Work is going ok, weather has improved, I have gotten some outside work done, finally cleaned out the front north flower bed and moved some day lily shoots there, still a problem finding any plants that will thrive and grow well in that shady corner and will battle the tree roots from the neighbor's tree at that corner.
Jake's sweater is making some progress, and so is the seed I scattered in the back lawn, new grass is coming in and I am hand pulling weeds, a few here, a few there which helps the grass grow.
I need to gather up a load of laundry soon and get it done, need to plan out this Friday's bills to get paid, need to do some cleaning and moving stuff up in the attic so the little love seat has a place to go when I get it paid off Friday and picked up.

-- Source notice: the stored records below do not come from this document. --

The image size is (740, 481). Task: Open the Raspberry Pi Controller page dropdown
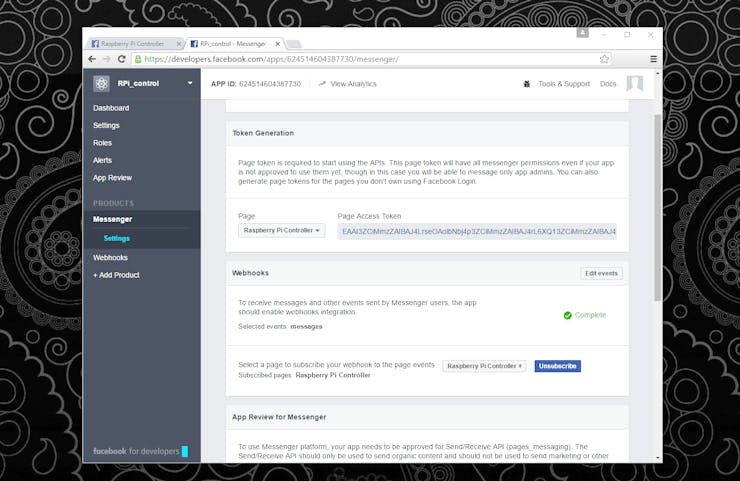point(281,230)
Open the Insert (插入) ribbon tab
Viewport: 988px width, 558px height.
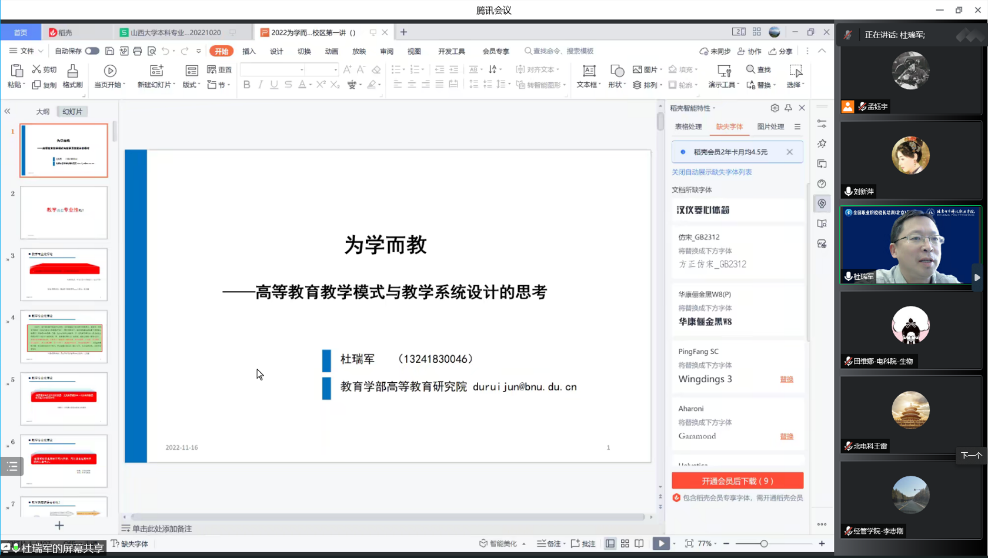[x=249, y=51]
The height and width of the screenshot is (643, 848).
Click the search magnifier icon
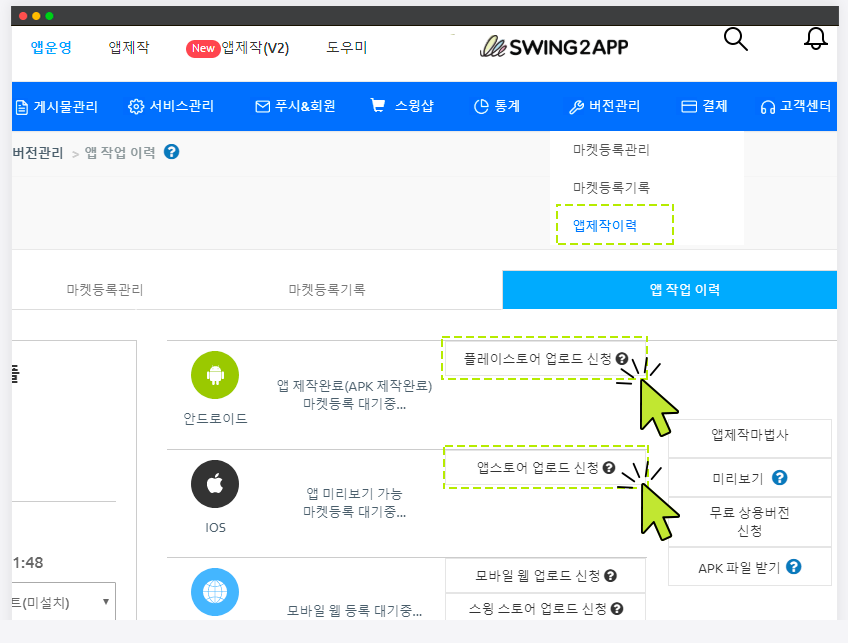click(735, 39)
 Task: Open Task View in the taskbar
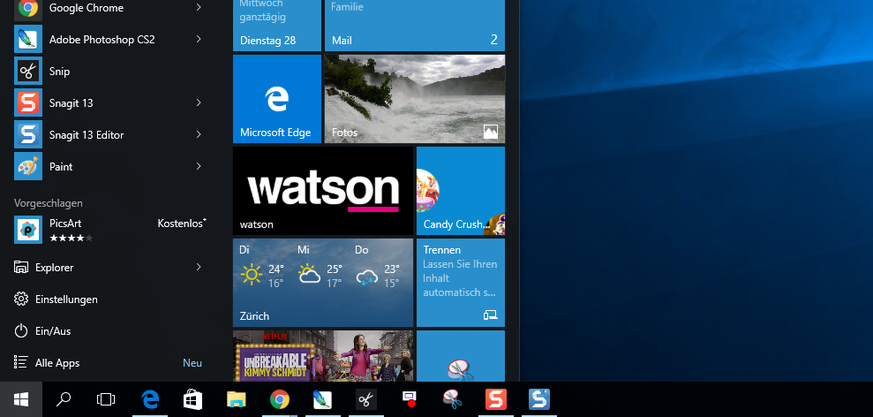[106, 399]
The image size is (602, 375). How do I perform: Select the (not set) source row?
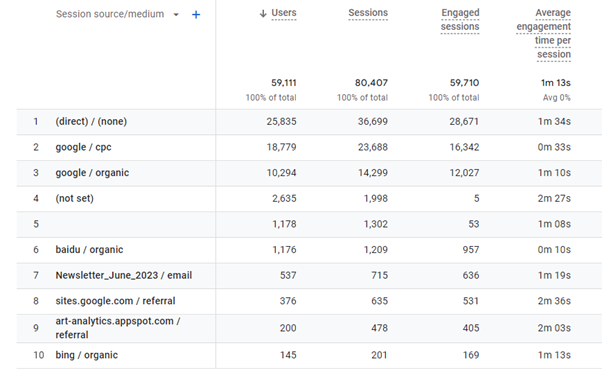309,199
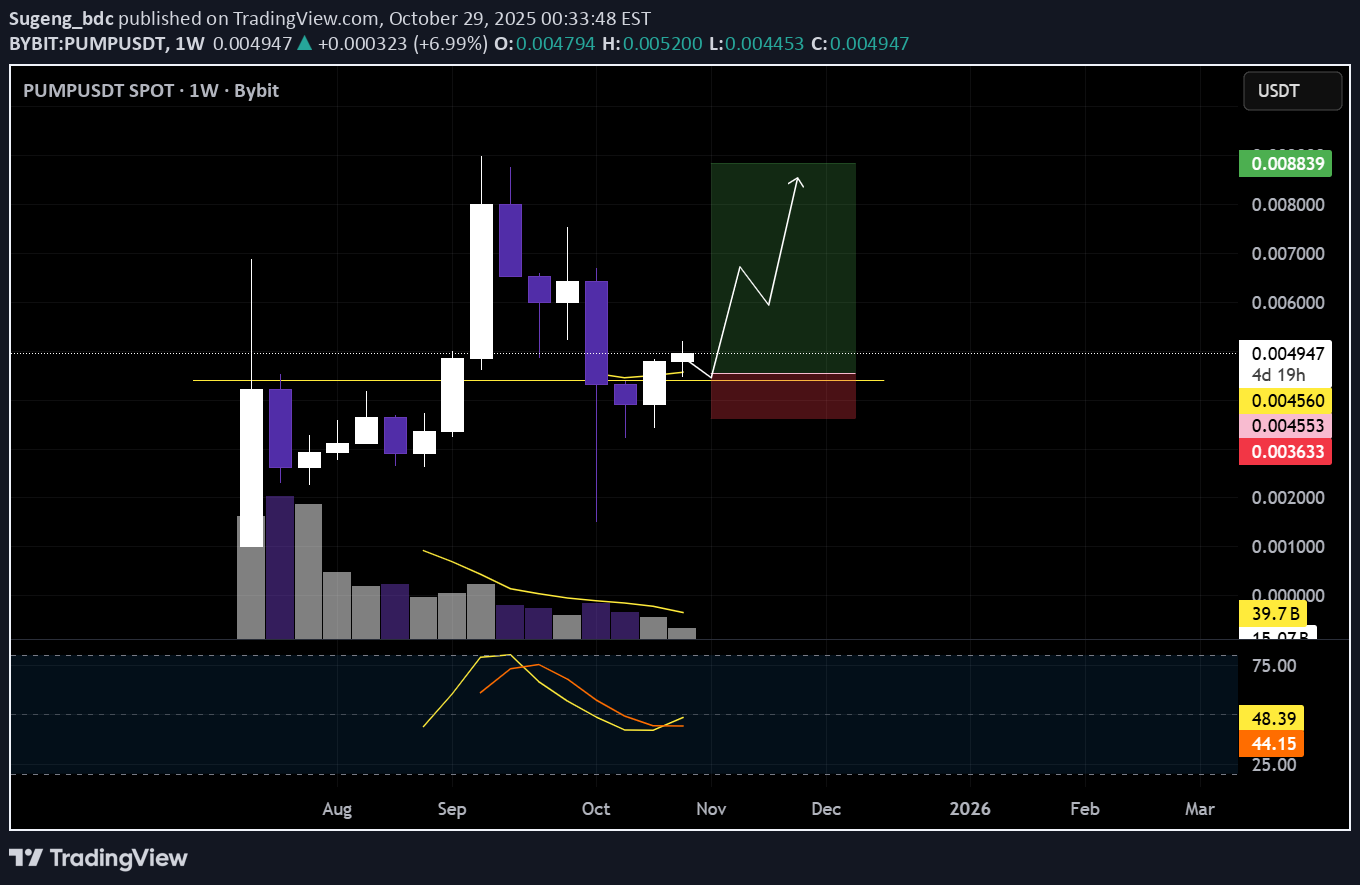Image resolution: width=1360 pixels, height=885 pixels.
Task: Select the yellow horizontal support line
Action: point(400,381)
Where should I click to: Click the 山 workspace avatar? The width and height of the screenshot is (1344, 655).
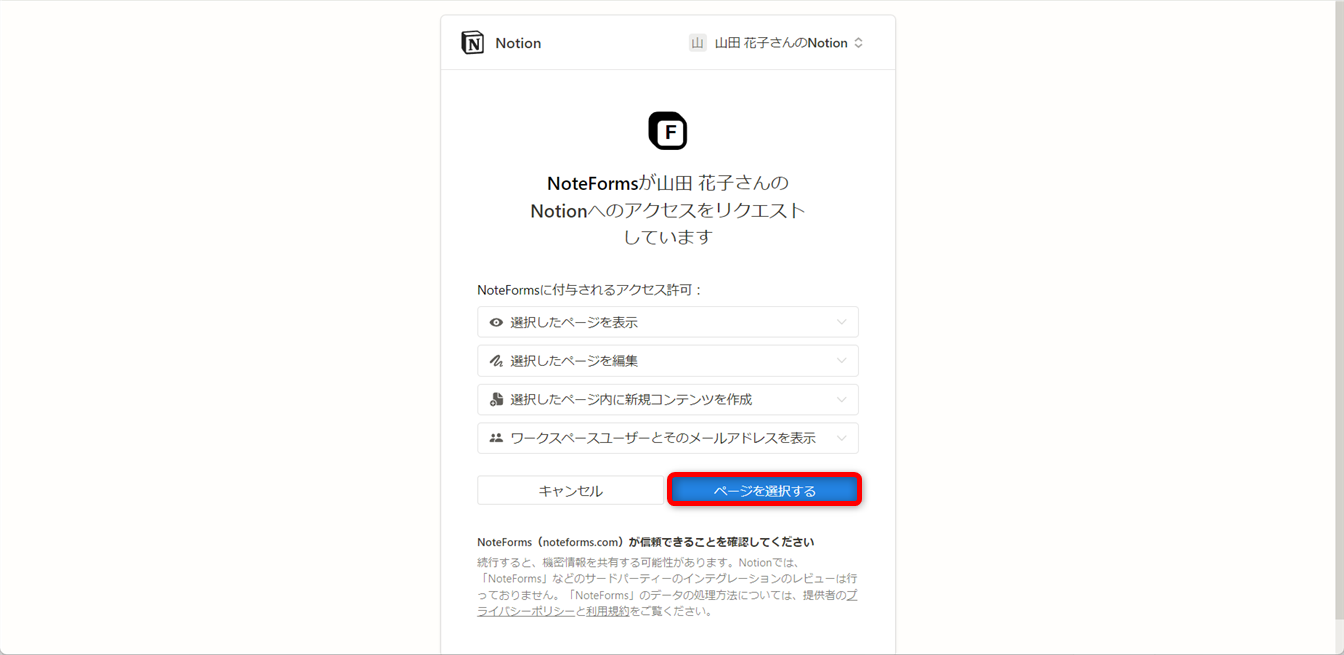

I behaved really well with our doll club annual trip down south this past Sunday, gas in the truck, meal out and a small chest of drawers, 2 pair of shoes for Zellie kept my finances in good order, no huge splurges, no putting stuff on my credit card, no buying myself a doll that later I wish I had not put on my credit card.
Now, I need to plan out and make Zellie outfits to go with those new shoes, a pair in pink and a pair in green. I have plenty of fabrics so just need to hunt through the stash.
Think I have managed to drop a couple of pounds, not very many but enough that work pants are not as snug and I am feeling more healthy, most of the time, being a bit more active. And today is the first day in several weeks that I woke up feeling stressed and blue. So, I know, despite today's moodiness, I have made good progress and life is stable for me.